The openset classification challenge uses synthetic object images rendered from CAD models as the training domain and real object images cropped from the COCO dataset as the validation domain.
By downloading these datasets you agree to the following terms:
- You will use the data only for non-commercial research and educational purposes.
- You will NOT distribute the images.
- The organizers make no representations or warranties regarding the data, including but not limited to warranties of non-infringement or fitness for a particular purpose.
- You accept full responsibility for your use of the data.
You can download the datasets with
wget http://csr.bu.edu/ftp/visda/2018/openset/train.tar
tar xvf train.tar
wget http://csr.bu.edu/ftp/visda/2018/openset/validation.tar
tar xvf validation.tar
wget http://csr.bu.edu/ftp/visda/2018/openset/test.tar
tar xvf test.tar
Train/val images are structured in folders as
{split}/{category}/{object_id}.jpg
Test images are structured as
test/{trunk_id}/{md5_of_file}.jpg
with a single image_list.txt
file in the root or each dataset that lists all images and corresponding labels for train/val subset. For test data, only images are provided.
To evaluate the performance of your adaptation model, you should:
- Train your model with training data (with labels) and adapt it on the validation data (without labels).
- Predict labels for images in the validation set. The results file should follow the format of one category ID prediction per line, in the order of images provided by
image_list.txt
. Please see a sample submission file here. - Calculate the mean accuracies for each category and the overall mean of these accuracies. We have provided the evaluation script used by our server (eval.py) so that you may evaluate your results offline. You are encouraged to upload your results to the evaluation server to compare your performance with that of other participants.

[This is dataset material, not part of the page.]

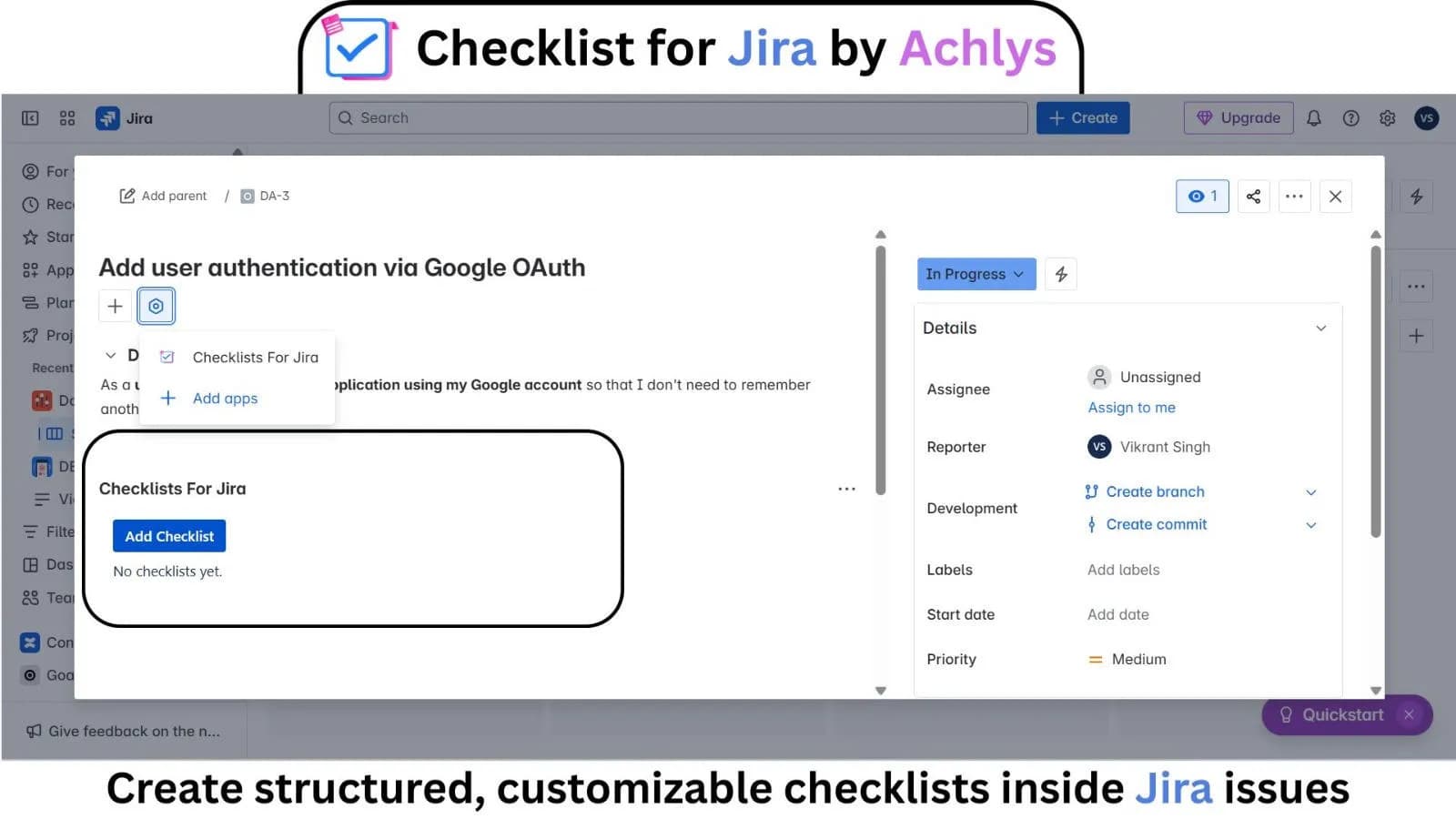Click the automation lightning icon beside status
The image size is (1456, 819).
[1061, 275]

The category IDs are as follows:
0 – aeroplane
1 – bicycle
2 – bus
3 – car
4 – horse
5 – knife
6 – motorcycle
7 – person
8 – plant
9 – skateboard
10 – train
11 – truck
12 – unknown (background class)
Submissions will be evaluated by calculating the classification accuracy of each category and then the mean accuracy across all categories (i.e. known and unknown). The leaderboard on CodaLab will display all of these scores, and the official ranking will be determined by the mean classification accuracy across all categories.
We are using CodaLab to evaluate results and host the leaderboards for this challenge. You can find the image classification competition here. There are two competition leaderboards: the main leaderboard shows results of adapted models and will be used to determine the final team ranks. The expanded leaderboard additionally shows the team's source-only models, i.e. those trained only on the source domain without any adaptation. These results are useful for estimating how much the method improves upon its source-only model, but will not be used to determine team ranks.
Once the servers become available, you will be able to submit your results:
- Generate "source_results.txt" and "adaptation_results.txt".
- Place these files into a zip file named [team_name]_submission
- Submit to the CodaLab evaluation server following the instructions below
To submit your zipped result file to the appropriate VisDA Classification challenge click on the “Participate” tab. Select the phase (validation or testing). Select “Submit / View Results, fill in the required fields and click “Submit”. A pop-up will prompt you to select the results zip file for upload. After the file is uploaded, the evaluation server will begin processing. This might take some time. To view the status of your submission please select “Refresh Status”. If the status of your submission is “Failed” please check your file is named correctly and has the right format. You may refer to the scoring output and error logs for more details.
After you submit your results to the evaluation server, you can control whether your results are publicly posted to the CodaLab leaderboard. To toggle the public visibility of your results please select either “post to leaderboard” or “remove from leaderboard.”
If you find any bugs please open an issue.